Rica couldn’t believe how things eventually turned out since they’re supposed to retrn to the Philippines in April, yet the pandemic had messed up their plans and they had been stuck in the United States for months already.

She also expressed her regret that she couldn’t be with her dad. You can read her post below:

View this post on Instagram

Around this time, last year, I was just trying to understand the news that my father finally passed away. I had just booked a ticket to fly and see him the week after when I got the call that he had already gone.
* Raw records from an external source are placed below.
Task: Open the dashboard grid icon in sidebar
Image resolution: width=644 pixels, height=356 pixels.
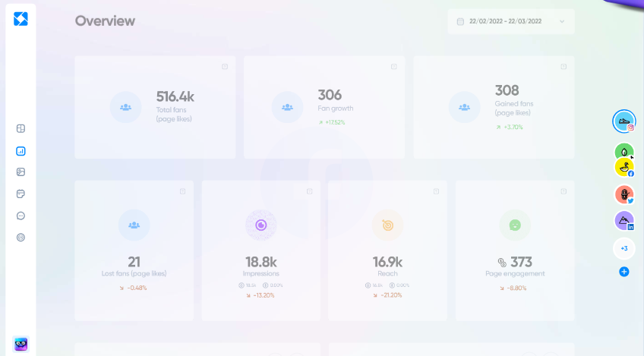Action: click(21, 129)
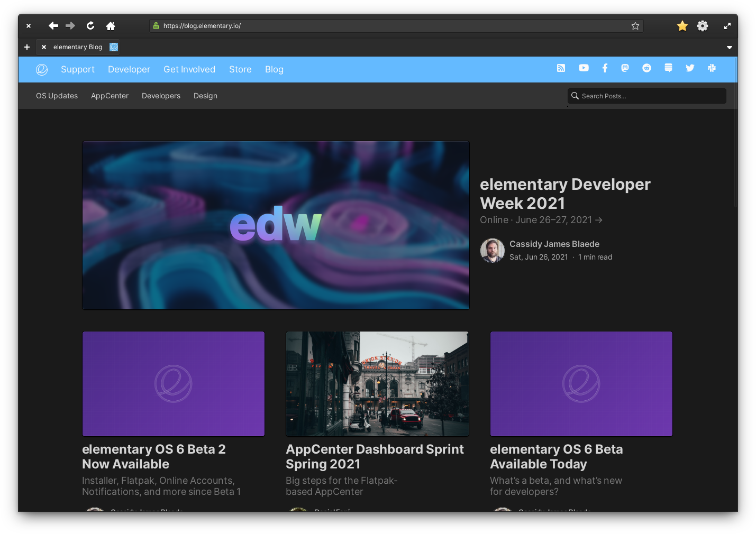Open the elementary RSS feed icon
Viewport: 756px width, 534px height.
[x=561, y=68]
It was one of those things that you wanted to change so bad but couldn’t. I mean, people die, yes, but what is a few days just so I can see him one last time? Just so he can meet his youngest grandchild? Couldn’t it have waited for just one more week? Nevertheless we continue. We went ahead to fly because the tickets were nonrefundable. However come next week and we had prepared much for nothing. After several hours at the airport our plane is said to have been having trouble that we were offered the options to rebook or refund and we took the latter. We stayed and decided to wait for my father’s ashes back home. Fast forward to March and we fly to the US. Using the refund money plus vouchers we received as reparation for the hassle. (We were in the airport for twelve hours.) We were booked to come home in April, but Corona happens and we are still here. We are finally coming home soon and praying (so hard) we don’t get cancelled anymore. (We’ve been cancelled three times.) But before we do, I just want to stop and notice the fact that yesterday was my father’s first death anniversary. Unbeknownst to me when we rode that plane in March that I would reach this day. Where I was supposed to be last year, is where I am now. And I cannot help but ask (again), why couldn’t we be in the same place at the same time? I can answer that many ways. One that would make the father more guilty than his daughter, or the other way around. But what is the use? There is only one hope that makes sense at this time. That though our misgivings, we can someday see one another at our best, because of our faith in Jesus Christ.